HPL registered strong performance in FY 2022-23 led by robust growth in the Metering & Systems segment and improvement in ROCE. The Company recorded robust double-digit growth as revenue surged by 24.48% in FY 2022-23 to reach ^ 1,262 crore as against ^ 1,014 crore in FY 2021-22. EBITDA registered a sharp increase of 25.36% and reached ^ 156.9 crore in FY 2022-23 as against ^ 125 crore the previous year.
HPL maintained its strong momentum gained from FY22 onwards and delivered the highest quarterly revenue at Rs.362.75 Crores in Q4 FY23 with healthy performance primarily in 'Metering & Solutions' segment.
The 'Metering & Solutions' segment posted a revenue of Rs.670.02 Crores in FY23 as against Rs.444.11 Cr in FY22, thereby recording annual growth of 50.87%. The Company is in strong position to capitalize on the Smart Meter opportunity.
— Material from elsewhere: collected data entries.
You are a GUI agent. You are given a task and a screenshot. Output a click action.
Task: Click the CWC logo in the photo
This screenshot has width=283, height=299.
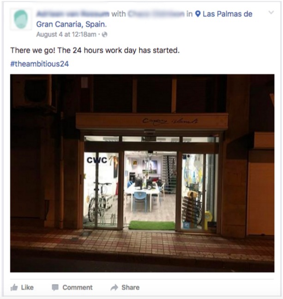pyautogui.click(x=97, y=160)
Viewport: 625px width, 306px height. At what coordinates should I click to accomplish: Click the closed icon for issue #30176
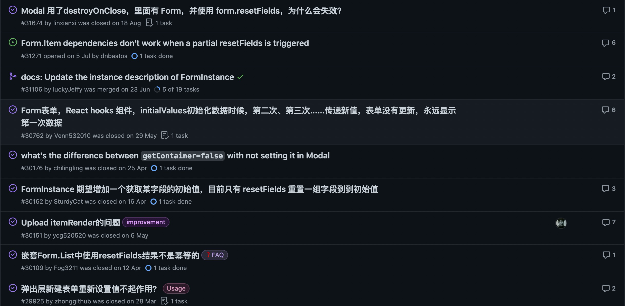point(13,155)
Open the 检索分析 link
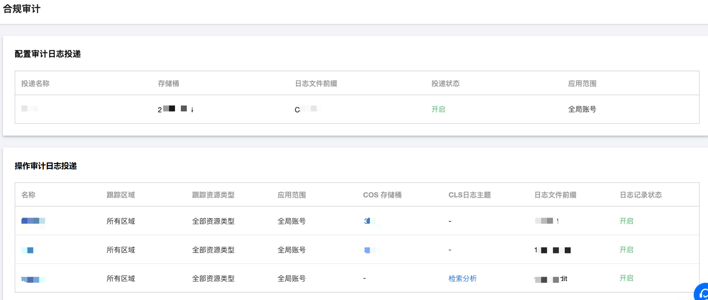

The Company expects good traction in the Meter business in FY24 as tenders for large number of Smart Meters have been floated and further expected to be floated
in near term. With a focused thrust on the latest R&D, we are continuously strengthening our smart meter technological base targeting to be the market leaders in the smart meter segment.
The 'Consumer & Industrial' Segment recorded revenue of Rs.592.18 crores in FY23 registering a growth of 3.9%. The Company is focused to drive healthy growth in the Consumer business by using a 3-pronged approach, enhancing distribution reach and relations, undertaking brand-building initiatives and continuous product development and innovation. HPL is confident about the long-term growth trajectory of the Consumer segment driven by robust domestic consumption, abating of inflation, technology-enabled development, export growth and revival in credit growth among others. Additionally, increased capital expenditure on infrastructure and the growth enhancing policies will support future growth of this segment.
The Company's order book stands at Rs.1554 Crores* ensuring revenue visibility for the current year. The Metering & Solutions Segment contributes 82% and the Consumer & Industrial Segment contributes 18% of the order book value.
HPL is looking to capitalise for future revenue growth in exports. We are happy to disclose that the wide product range of HPL backed by world-class in-house R&D capabilities will help to gain growth in exports.
We are currently catering to 42 countries for exports. HPL's testing lab for LED lighting was certified by National Accreditation Board for Testing and Calibration Laboratories (NABL) for independent testing of LED lighting. Our LV switchgear testing laboratory in Jabli, Himachal Pradesh accredited with IECEE certification for independent testing of MCB & RCCB for KEMA and CB certification from DEKRA, Netherlands. These certifications enable HPL access to the new 53 countries.
Looking beyond the short-term challenges, the Company is eyeing huge opportunities in the smart metering and consumer segment. We are extremely positive about the opportunities in the smart metering space as both the public and private power distribution companies increasingly shift focus towards installing smart meters to replace conventional meters.
HPL is armed with a diverse product portfolio, state-of-the-art technology and capacity for tapping the opportunities in the industry.
The Company continues to focus on widening and strengthening its touch points and distributor base as it remains positive on the growth trajectory of the consumer segment. Overall, HPL is confident of growing and creating sustainable value for its stakeholders.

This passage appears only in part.